French television channel (2005-2006)

La Latina TV was a French television channel catering the Latin American diaspora in Europe, particularly French-speaking areas. The channel existed from 2005 to 2006.

==History==
The channel was announced on 20 May 2004 with the aim of starting on 12 September, set to become the first channel targeting the Latin American community in France. Its output would consist of programs dedicated to Latin American culture, such as culture, music and tourism, as well as Latin American telenovelas. Its founder Guillermo Spivak, born in Argentina and living in France since 1981, spent €5 million to create the channel, which now had a new tentative launch date of 1 March 2005. At launch, it was scheduled to be carried on Canal Satellite and Noos. It was also expected that the channel's coverage area would increase to include Spain, Portugal, Germany and Italy, and provide 25 hours of original programming per week. Negotiations with major Latin American television companies were underway.

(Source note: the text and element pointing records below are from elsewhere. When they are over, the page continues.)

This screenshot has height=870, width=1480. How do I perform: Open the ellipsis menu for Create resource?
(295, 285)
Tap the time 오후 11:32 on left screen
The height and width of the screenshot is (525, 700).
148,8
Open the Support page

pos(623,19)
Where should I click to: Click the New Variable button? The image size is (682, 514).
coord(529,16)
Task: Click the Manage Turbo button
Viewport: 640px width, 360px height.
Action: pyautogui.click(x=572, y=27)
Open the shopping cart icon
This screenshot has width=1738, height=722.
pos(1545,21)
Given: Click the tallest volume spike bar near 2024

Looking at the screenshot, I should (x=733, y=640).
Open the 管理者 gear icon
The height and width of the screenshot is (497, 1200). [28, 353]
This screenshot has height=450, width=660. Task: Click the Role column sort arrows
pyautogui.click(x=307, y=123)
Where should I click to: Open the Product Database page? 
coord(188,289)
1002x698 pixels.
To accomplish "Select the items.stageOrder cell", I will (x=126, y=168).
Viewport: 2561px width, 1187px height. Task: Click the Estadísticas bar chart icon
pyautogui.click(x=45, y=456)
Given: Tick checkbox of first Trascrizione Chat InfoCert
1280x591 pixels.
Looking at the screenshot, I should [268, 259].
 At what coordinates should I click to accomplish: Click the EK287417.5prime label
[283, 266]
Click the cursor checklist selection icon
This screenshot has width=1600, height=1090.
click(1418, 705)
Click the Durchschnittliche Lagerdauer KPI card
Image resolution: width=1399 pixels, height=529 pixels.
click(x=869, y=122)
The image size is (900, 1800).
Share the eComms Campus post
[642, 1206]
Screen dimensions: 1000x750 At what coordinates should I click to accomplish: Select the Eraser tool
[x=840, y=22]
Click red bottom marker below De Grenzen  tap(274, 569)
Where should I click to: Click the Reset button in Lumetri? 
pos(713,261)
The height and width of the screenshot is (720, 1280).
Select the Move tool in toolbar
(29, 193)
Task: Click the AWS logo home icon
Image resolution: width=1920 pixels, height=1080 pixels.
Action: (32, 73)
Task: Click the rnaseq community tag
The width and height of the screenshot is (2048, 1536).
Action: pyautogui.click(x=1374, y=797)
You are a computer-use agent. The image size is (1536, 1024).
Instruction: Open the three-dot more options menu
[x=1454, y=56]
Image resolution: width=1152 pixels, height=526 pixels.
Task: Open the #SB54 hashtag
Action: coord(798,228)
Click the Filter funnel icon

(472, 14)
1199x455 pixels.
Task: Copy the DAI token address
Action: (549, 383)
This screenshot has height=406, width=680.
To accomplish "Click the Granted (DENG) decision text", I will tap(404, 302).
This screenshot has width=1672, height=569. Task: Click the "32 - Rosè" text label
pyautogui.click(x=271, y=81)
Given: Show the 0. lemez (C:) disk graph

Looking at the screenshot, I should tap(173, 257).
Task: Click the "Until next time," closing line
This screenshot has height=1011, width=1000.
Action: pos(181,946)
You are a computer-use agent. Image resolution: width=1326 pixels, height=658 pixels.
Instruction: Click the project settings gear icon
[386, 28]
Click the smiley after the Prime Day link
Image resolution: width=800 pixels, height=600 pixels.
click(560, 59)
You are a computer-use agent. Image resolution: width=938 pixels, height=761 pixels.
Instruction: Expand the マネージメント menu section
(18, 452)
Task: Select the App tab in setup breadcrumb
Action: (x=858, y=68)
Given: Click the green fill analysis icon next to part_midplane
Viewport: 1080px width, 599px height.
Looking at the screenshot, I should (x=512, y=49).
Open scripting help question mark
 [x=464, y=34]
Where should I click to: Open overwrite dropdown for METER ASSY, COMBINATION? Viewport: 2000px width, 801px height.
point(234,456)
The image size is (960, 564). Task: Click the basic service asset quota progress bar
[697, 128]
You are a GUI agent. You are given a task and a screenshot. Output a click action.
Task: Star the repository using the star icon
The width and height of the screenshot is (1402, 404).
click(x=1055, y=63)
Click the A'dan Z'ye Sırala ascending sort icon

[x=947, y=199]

The launch was subsequently delayed to 1 May 2005. Programming was spoken in French, Spanish and Portuguese, with some of its programming being subtitled into French in an initial phase, followed by German and English in a second phase. According to a CSA ruling, 49% of its programming would consist of fiction, 21% music, 18% knowledge and 12% variety. Launch programming consisted of titles such as Oppenheimer presenta, the original program La movida latina about the Latin American cultural scene, Venezuelan telenovela Negra consentida, Mexican telenovela Destino de mujeres and the Colombian animated telenovela Blanca y pura. Feature films and documentaries from Latin American countries were also scheduled. Its programming was curated on purpose to attract Latin and non-Latinophile audiences. In terms of sports, it also announced its intent to air the CONMEBOL qualifiers for the 2006 FIFA World Cup, but none of the matches would be aired live.

Broadcasts of the channel began on 2 May 2005, on Canalsat and on Astra. In July, the channel was added to Freebox TV, increasing its subscriber base.

On 13 January 2006, La Latina TV announced that it would suspend operations at midnight on 31 January in order to improve its finances. The channel was set to resume in September that year with a new formula, consisting exclusively of telenovelas. The channel likely closed without starting under the new format.